WHAT YOU HAVE TO DO => Your task is to count the lines of the entries below that include the word "footer" and to give only the resulting number.

(Data records)
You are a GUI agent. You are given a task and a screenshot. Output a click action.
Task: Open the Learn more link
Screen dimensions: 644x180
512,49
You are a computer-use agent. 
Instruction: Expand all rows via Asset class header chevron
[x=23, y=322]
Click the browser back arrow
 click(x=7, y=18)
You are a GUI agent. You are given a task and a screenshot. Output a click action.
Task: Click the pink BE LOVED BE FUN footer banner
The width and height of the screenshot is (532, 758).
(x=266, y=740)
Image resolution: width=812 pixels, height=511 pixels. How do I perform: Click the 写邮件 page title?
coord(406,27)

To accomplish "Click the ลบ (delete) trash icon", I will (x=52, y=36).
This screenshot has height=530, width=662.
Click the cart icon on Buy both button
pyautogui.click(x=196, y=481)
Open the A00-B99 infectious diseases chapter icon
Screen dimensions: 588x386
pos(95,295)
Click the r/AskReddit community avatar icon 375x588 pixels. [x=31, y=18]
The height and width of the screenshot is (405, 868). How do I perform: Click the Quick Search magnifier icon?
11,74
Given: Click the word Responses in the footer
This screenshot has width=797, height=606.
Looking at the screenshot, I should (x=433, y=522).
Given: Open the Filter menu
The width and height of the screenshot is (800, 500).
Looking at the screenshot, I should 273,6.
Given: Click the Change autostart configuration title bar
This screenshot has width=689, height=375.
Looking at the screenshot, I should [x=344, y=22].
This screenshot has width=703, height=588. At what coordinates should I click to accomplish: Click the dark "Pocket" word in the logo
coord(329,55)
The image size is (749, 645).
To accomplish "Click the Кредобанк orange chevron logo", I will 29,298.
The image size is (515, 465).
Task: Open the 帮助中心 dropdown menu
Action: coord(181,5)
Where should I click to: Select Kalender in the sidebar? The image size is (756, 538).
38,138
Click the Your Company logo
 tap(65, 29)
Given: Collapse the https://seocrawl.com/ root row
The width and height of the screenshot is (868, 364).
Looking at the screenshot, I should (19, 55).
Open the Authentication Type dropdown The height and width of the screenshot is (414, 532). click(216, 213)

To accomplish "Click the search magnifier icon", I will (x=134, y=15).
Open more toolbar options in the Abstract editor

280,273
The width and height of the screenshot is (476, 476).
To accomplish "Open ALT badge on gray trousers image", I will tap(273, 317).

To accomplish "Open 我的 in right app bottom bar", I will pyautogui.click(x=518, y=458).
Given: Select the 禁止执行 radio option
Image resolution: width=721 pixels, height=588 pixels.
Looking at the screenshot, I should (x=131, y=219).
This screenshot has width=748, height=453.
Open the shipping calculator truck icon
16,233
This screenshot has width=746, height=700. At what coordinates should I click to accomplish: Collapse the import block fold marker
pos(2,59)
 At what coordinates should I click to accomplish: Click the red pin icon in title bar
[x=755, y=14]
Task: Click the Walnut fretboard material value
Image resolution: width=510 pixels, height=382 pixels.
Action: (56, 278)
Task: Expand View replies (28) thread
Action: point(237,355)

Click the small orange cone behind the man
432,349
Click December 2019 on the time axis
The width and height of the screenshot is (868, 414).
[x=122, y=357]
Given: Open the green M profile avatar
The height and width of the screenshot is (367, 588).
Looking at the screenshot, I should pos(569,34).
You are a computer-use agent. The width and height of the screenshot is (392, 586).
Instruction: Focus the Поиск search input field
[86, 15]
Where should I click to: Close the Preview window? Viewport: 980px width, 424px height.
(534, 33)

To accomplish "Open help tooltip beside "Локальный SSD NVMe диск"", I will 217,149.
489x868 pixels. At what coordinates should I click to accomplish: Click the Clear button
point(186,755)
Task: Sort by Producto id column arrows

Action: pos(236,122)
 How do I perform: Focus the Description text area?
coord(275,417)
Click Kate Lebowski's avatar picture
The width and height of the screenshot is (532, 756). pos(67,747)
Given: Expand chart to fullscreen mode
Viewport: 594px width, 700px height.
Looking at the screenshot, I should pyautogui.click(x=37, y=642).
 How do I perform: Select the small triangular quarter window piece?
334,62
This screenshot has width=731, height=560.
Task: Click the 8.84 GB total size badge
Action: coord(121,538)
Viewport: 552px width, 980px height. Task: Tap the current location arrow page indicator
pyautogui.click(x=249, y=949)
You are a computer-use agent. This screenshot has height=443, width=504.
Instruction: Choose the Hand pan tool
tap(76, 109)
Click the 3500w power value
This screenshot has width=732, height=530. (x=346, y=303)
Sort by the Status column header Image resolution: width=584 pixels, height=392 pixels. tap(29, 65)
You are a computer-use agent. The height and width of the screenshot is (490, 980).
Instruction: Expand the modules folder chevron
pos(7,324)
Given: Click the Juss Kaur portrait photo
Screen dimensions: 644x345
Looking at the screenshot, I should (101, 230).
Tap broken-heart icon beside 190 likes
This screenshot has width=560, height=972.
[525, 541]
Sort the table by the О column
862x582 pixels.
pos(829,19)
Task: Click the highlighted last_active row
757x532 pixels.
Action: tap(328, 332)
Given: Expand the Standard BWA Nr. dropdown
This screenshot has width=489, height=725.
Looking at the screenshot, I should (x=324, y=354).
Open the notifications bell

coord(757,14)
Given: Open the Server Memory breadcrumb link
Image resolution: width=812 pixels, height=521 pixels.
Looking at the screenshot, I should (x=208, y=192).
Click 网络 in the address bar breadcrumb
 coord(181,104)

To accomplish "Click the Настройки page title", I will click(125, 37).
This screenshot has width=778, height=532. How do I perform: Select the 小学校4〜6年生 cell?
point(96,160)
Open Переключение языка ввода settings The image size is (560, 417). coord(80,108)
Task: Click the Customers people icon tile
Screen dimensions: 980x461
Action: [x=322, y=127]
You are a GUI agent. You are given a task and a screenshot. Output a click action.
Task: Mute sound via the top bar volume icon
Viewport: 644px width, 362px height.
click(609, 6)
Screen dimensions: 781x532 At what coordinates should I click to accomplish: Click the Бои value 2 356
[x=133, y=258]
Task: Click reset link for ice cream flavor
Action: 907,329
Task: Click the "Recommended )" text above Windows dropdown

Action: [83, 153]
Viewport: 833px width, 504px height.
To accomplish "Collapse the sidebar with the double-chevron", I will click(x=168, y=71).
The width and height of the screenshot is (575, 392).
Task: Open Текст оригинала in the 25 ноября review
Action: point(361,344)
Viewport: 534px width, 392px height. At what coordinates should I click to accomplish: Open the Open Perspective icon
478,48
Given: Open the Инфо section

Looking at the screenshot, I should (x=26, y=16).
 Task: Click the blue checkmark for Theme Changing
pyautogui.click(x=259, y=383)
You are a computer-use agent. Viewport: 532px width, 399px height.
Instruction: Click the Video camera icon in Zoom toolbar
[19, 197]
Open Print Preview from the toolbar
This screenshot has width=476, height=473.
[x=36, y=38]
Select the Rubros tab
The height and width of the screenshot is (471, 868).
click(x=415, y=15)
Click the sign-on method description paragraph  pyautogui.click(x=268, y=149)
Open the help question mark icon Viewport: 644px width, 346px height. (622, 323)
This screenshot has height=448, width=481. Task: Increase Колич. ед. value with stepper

OUTPUT => 2